DATA RECORDS: Begin

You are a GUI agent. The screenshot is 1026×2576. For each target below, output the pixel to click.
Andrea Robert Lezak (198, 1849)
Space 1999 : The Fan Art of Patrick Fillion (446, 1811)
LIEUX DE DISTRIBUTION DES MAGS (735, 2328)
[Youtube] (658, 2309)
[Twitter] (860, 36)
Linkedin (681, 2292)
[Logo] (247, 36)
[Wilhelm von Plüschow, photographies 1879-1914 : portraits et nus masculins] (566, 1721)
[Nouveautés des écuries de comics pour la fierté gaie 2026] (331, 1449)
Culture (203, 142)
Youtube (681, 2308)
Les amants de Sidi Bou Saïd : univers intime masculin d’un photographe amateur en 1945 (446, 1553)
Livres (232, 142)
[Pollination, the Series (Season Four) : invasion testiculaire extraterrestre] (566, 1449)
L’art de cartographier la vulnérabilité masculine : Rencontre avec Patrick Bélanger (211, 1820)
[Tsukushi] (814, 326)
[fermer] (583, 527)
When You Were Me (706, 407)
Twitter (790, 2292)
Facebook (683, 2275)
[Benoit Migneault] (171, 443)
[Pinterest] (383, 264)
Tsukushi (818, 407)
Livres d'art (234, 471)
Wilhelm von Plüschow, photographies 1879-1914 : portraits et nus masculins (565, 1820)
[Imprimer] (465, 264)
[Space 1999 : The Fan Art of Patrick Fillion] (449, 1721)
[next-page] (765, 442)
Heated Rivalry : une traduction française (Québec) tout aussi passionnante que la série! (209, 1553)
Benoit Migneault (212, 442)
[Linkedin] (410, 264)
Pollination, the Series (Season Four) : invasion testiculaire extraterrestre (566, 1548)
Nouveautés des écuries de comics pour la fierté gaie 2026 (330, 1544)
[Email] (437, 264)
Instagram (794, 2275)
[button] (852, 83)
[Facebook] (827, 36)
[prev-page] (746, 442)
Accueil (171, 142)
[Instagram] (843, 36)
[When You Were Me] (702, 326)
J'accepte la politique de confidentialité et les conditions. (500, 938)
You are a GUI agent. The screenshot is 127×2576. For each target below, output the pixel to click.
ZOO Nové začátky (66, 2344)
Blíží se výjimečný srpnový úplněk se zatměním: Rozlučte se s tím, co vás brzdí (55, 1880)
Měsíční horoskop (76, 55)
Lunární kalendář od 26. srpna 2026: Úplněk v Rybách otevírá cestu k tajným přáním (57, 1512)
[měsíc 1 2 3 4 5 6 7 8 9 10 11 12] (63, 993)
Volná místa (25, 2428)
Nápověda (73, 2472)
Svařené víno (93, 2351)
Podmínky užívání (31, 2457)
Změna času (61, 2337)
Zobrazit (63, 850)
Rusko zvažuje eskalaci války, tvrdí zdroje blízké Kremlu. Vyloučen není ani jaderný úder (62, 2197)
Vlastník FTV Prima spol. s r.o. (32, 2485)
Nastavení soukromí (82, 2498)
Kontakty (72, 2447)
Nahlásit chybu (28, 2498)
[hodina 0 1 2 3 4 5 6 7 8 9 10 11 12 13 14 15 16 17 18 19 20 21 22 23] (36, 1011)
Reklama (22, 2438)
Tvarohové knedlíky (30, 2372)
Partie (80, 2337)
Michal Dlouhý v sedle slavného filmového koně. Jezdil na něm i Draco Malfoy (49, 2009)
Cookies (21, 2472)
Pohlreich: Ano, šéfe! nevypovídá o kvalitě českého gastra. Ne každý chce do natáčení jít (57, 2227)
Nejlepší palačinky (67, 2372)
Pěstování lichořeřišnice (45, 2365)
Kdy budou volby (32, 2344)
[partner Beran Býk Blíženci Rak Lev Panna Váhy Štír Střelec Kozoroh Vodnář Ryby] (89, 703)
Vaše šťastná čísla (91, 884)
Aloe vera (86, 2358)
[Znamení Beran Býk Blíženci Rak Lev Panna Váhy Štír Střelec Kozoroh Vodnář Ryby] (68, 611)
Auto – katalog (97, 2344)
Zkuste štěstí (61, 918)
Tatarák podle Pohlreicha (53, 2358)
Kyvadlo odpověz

DATA RECORDS: End

§ **WORK REQUIRED**
Look above for the line with "Volná místa (25, 2428)" and the line with "Nahlásit chybu (28, 2498)". Write out those two lines and all the lines between them, exactly, and no others.

§ **THE ANSWER**
Volná místa (25, 2428)
Nápověda (73, 2472)
Svařené víno (93, 2351)
Podmínky užívání (31, 2457)
Změna času (61, 2337)
Zobrazit (63, 850)
Rusko zvažuje eskalaci války, tvrdí zdroje blízké Kremlu. Vyloučen není ani jaderný úder (62, 2197)
Vlastník FTV Prima spol. s r.o. (32, 2485)
Nastavení soukromí (82, 2498)
Kontakty (72, 2447)
Nahlásit chybu (28, 2498)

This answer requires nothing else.